DATA TO PROCESS:

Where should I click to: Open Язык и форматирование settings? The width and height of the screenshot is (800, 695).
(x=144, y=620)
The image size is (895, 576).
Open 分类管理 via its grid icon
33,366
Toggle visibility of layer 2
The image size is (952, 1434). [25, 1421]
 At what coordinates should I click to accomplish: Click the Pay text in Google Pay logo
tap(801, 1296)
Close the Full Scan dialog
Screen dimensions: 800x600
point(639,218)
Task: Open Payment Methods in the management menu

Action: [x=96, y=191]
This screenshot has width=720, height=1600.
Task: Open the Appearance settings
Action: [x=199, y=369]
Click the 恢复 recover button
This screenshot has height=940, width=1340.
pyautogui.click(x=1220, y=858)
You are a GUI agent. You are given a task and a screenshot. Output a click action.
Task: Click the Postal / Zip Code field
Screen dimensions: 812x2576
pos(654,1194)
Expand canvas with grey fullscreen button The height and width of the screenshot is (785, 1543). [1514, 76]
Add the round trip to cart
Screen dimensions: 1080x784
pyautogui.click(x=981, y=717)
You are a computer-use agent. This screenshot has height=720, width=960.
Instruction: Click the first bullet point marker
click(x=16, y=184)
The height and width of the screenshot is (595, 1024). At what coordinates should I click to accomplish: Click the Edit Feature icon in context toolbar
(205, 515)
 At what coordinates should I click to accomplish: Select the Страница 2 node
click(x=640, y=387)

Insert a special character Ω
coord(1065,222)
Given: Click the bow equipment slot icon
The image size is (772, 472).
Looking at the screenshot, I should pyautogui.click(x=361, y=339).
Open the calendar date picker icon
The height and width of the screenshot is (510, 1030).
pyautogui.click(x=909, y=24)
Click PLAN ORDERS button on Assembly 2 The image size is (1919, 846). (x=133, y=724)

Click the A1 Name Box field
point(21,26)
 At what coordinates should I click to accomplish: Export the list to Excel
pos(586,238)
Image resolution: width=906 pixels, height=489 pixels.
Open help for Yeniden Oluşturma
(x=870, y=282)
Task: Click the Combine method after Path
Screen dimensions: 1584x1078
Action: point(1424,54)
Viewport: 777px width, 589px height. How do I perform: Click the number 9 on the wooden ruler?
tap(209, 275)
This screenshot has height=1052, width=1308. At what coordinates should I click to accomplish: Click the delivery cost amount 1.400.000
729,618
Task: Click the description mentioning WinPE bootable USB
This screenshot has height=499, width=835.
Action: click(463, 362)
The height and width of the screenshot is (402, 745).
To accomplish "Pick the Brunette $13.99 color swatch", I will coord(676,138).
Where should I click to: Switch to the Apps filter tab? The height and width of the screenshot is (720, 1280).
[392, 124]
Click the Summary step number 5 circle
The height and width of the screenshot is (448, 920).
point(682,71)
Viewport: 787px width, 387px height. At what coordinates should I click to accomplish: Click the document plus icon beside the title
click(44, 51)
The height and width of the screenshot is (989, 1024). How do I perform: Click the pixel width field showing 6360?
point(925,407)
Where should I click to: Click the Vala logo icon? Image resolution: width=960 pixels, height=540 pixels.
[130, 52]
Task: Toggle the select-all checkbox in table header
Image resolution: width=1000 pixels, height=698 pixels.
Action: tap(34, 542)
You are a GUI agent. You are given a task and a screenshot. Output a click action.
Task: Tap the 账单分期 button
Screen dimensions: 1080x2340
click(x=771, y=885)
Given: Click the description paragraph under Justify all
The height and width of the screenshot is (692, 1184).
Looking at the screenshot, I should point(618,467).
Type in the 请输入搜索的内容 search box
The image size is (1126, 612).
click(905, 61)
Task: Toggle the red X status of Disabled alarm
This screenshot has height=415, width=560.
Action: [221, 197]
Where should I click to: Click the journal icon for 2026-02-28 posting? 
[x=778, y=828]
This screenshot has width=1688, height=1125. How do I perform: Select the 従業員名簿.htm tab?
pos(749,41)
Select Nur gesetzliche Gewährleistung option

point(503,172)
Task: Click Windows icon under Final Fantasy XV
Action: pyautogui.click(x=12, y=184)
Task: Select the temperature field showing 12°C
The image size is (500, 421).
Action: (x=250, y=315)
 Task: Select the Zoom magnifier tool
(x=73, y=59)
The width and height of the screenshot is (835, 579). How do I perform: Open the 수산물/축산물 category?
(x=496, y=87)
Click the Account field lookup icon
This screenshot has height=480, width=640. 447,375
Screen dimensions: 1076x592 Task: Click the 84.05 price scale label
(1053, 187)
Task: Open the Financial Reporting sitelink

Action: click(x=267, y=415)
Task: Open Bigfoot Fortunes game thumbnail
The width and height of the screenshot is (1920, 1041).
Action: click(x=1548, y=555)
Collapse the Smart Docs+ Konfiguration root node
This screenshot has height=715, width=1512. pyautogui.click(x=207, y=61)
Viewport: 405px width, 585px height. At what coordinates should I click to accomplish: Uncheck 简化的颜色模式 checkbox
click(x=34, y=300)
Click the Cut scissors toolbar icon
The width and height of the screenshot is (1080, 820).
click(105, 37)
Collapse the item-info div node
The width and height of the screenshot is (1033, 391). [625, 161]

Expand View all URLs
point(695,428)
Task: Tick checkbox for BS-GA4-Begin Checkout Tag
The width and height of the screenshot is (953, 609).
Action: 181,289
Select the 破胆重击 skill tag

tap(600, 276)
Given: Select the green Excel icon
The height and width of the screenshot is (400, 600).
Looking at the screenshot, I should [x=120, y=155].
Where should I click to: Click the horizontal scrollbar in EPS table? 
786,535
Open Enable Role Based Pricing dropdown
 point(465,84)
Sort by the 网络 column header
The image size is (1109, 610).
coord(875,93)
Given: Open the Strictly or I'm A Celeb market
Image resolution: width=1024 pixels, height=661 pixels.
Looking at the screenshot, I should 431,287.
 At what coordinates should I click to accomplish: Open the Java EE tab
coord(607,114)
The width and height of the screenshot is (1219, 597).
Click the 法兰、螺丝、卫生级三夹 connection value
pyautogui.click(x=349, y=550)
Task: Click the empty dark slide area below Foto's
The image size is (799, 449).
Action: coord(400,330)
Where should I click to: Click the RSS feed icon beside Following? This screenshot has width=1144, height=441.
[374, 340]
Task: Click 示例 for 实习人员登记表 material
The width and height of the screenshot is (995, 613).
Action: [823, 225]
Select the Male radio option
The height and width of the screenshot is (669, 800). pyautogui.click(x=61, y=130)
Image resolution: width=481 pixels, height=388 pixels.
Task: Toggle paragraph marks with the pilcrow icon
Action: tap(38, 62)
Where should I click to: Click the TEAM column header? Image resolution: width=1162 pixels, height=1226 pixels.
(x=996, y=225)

WHAT IS EXPECTED:
The output should match the records above exactly, line for line.

FINISHED EXERCISE:
Where should I click to: Open Язык и форматирование settings? The width and height of the screenshot is (800, 695).
(x=144, y=620)
The image size is (895, 576).
Open 分类管理 via its grid icon
33,366
Toggle visibility of layer 2
The image size is (952, 1434). [25, 1421]
 At what coordinates should I click to accomplish: Click the Pay text in Google Pay logo
tap(801, 1296)
Close the Full Scan dialog
Screen dimensions: 800x600
point(639,218)
Task: Open Payment Methods in the management menu

Action: [x=96, y=191]
This screenshot has width=720, height=1600.
Task: Open the Appearance settings
Action: [x=199, y=369]
Click the 恢复 recover button
This screenshot has height=940, width=1340.
pyautogui.click(x=1220, y=858)
You are a GUI agent. You are given a task and a screenshot. Output a click action.
Task: Click the Postal / Zip Code field
Screen dimensions: 812x2576
pos(654,1194)
Expand canvas with grey fullscreen button The height and width of the screenshot is (785, 1543). [1514, 76]
Add the round trip to cart
Screen dimensions: 1080x784
pyautogui.click(x=981, y=717)
You are a computer-use agent. This screenshot has height=720, width=960.
Instruction: Click the first bullet point marker
click(x=16, y=184)
The height and width of the screenshot is (595, 1024). At what coordinates should I click to accomplish: Click the Edit Feature icon in context toolbar
(205, 515)
 At what coordinates should I click to accomplish: Select the Страница 2 node
click(x=640, y=387)

Insert a special character Ω
coord(1065,222)
Given: Click the bow equipment slot icon
The image size is (772, 472).
Looking at the screenshot, I should pyautogui.click(x=361, y=339).
Open the calendar date picker icon
The height and width of the screenshot is (510, 1030).
pyautogui.click(x=909, y=24)
Click PLAN ORDERS button on Assembly 2 The image size is (1919, 846). (x=133, y=724)

Click the A1 Name Box field
point(21,26)
 At what coordinates should I click to accomplish: Export the list to Excel
pos(586,238)
Image resolution: width=906 pixels, height=489 pixels.
Open help for Yeniden Oluşturma
(x=870, y=282)
Task: Click the Combine method after Path
Screen dimensions: 1584x1078
Action: point(1424,54)
Viewport: 777px width, 589px height. How do I perform: Click the number 9 on the wooden ruler?
tap(209, 275)
This screenshot has height=1052, width=1308. At what coordinates should I click to accomplish: Click the delivery cost amount 1.400.000
729,618
Task: Click the description mentioning WinPE bootable USB
This screenshot has height=499, width=835.
Action: click(463, 362)
The height and width of the screenshot is (402, 745).
To accomplish "Pick the Brunette $13.99 color swatch", I will coord(676,138).
Where should I click to: Switch to the Apps filter tab? The height and width of the screenshot is (720, 1280).
[392, 124]
Click the Summary step number 5 circle
The height and width of the screenshot is (448, 920).
point(682,71)
Viewport: 787px width, 387px height. At what coordinates should I click to accomplish: Click the document plus icon beside the title
click(44, 51)
The height and width of the screenshot is (989, 1024). How do I perform: Click the pixel width field showing 6360?
point(925,407)
Where should I click to: Click the Vala logo icon? Image resolution: width=960 pixels, height=540 pixels.
[130, 52]
Task: Toggle the select-all checkbox in table header
Image resolution: width=1000 pixels, height=698 pixels.
Action: tap(34, 542)
You are a GUI agent. You are given a task and a screenshot. Output a click action.
Task: Tap the 账单分期 button
Screen dimensions: 1080x2340
click(x=771, y=885)
Given: Click the description paragraph under Justify all
The height and width of the screenshot is (692, 1184).
Looking at the screenshot, I should point(618,467).
Type in the 请输入搜索的内容 search box
The image size is (1126, 612).
click(905, 61)
Task: Toggle the red X status of Disabled alarm
This screenshot has height=415, width=560.
Action: [221, 197]
Where should I click to: Click the journal icon for 2026-02-28 posting? 
[x=778, y=828]
This screenshot has width=1688, height=1125. How do I perform: Select the 従業員名簿.htm tab?
pos(749,41)
Select Nur gesetzliche Gewährleistung option

point(503,172)
Task: Click Windows icon under Final Fantasy XV
Action: pyautogui.click(x=12, y=184)
Task: Select the temperature field showing 12°C
The image size is (500, 421).
Action: (x=250, y=315)
 Task: Select the Zoom magnifier tool
(x=73, y=59)
The width and height of the screenshot is (835, 579). How do I perform: Open the 수산물/축산물 category?
(x=496, y=87)
Click the Account field lookup icon
This screenshot has height=480, width=640. 447,375
Screen dimensions: 1076x592 Task: Click the 84.05 price scale label
(1053, 187)
Task: Open the Financial Reporting sitelink

Action: click(x=267, y=415)
Task: Open Bigfoot Fortunes game thumbnail
The width and height of the screenshot is (1920, 1041).
Action: click(x=1548, y=555)
Collapse the Smart Docs+ Konfiguration root node
This screenshot has height=715, width=1512. pyautogui.click(x=207, y=61)
Viewport: 405px width, 585px height. At what coordinates should I click to accomplish: Uncheck 简化的颜色模式 checkbox
click(x=34, y=300)
Click the Cut scissors toolbar icon
The width and height of the screenshot is (1080, 820).
click(105, 37)
Collapse the item-info div node
The width and height of the screenshot is (1033, 391). [625, 161]

Expand View all URLs
point(695,428)
Task: Tick checkbox for BS-GA4-Begin Checkout Tag
The width and height of the screenshot is (953, 609).
Action: 181,289
Select the 破胆重击 skill tag

tap(600, 276)
Given: Select the green Excel icon
The height and width of the screenshot is (400, 600).
Looking at the screenshot, I should [x=120, y=155].
Where should I click to: Click the horizontal scrollbar in EPS table? 
786,535
Open Enable Role Based Pricing dropdown
 point(465,84)
Sort by the 网络 column header
The image size is (1109, 610).
coord(875,93)
Given: Open the Strictly or I'm A Celeb market
Image resolution: width=1024 pixels, height=661 pixels.
Looking at the screenshot, I should 431,287.
 At what coordinates should I click to accomplish: Open the Java EE tab
coord(607,114)
The width and height of the screenshot is (1219, 597).
Click the 法兰、螺丝、卫生级三夹 connection value
pyautogui.click(x=349, y=550)
Task: Click the empty dark slide area below Foto's
The image size is (799, 449).
Action: coord(400,330)
Where should I click to: Click the RSS feed icon beside Following? This screenshot has width=1144, height=441.
[374, 340]
Task: Click 示例 for 实习人员登记表 material
The width and height of the screenshot is (995, 613).
Action: [823, 225]
Select the Male radio option
The height and width of the screenshot is (669, 800). pyautogui.click(x=61, y=130)
Image resolution: width=481 pixels, height=388 pixels.
Task: Toggle paragraph marks with the pilcrow icon
Action: tap(38, 62)
Where should I click to: Click the TEAM column header? Image resolution: width=1162 pixels, height=1226 pixels.
(x=996, y=225)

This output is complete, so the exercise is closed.